EXTRACT:
Inspiration
Inspiration
What it does
Quercus++, an addition addon to help with navigating the complexities of UofT's Quercus portal. Quercus++ aggregates students course data into a single intelligent interface. Students see a to-do list that keeps tabs on everything they need to do, a consolidated calendar of every deadline and exam across all courses (not just the ones that professors explicitly post on the Quercus calendar), and visualizations of their grades.
How we built it
Quercus++ is a full-stack web application built with React on the frontend and Node.js/Express on the backend. The frontend provides a unified dashboard for course data, to-do items, deadlines, calendar views, and grade summaries. The backend acts as a secure proxy for Canvas/Quercus API requests so we can avoid browser CORS issues while keeping the user’s token transient. We also designed the platform to support AI-powered assistance using AWS tooling, with the goal of turning raw course data into personalized academic guidance. For local development and deployment planning, we used a modern cloud-oriented stack including React, Express, PostgreSQL, and AWS services such as Bedrock, Amplify, Lightsail, and RDS.

TO BE DONE:
• a. Answer these from the Quercus++ description:
(i) Which three things do students see in Quercus++?
(ii) What does the backend act as?
(iii) Which AWS services are named?
• b. Rewrite the part of the Quercus++ description that begins at the words "How we built" and stops after "Lightsail, and RDS.", renaming "React" as "Vue".

DATA EXTRACT:
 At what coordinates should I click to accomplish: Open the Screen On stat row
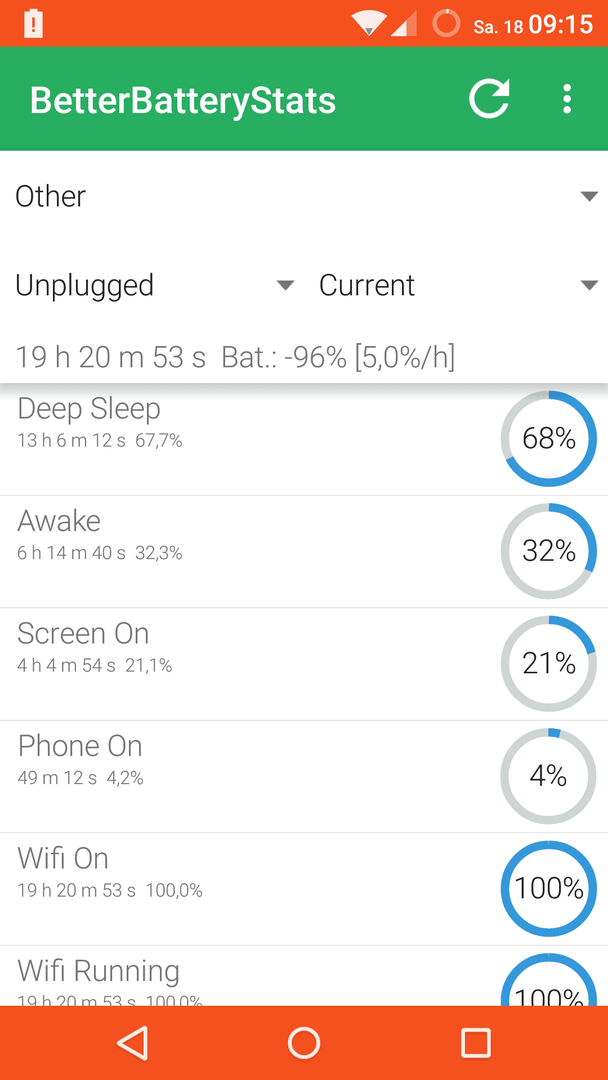pos(304,665)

SOLUTIONS TO THE PROBLEMS:
• a.
(i) A to-do list, a consolidated calendar of every deadline and exam across all courses, and visualizations of their grades.
(ii) A secure proxy for Canvas/Quercus API requests.
(iii) Bedrock, Amplify, Lightsail, and RDS.

• b.
How we built it
Quercus++ is a full-stack web application built with Vue on the frontend and Node.js/Express on the backend. The frontend provides a unified dashboard for course data, to-do items, deadlines, calendar views, and grade summaries. The backend acts as a secure proxy for Canvas/Quercus API requests so we can avoid browser CORS issues while keeping the user’s token transient. We also designed the platform to support AI-powered assistance using AWS tooling, with the goal of turning raw course data into personalized academic guidance. For local development and deployment planning, we used a modern cloud-oriented stack including Vue, Express, PostgreSQL, and AWS services such as Bedrock, Amplify, Lightsail, and RDS.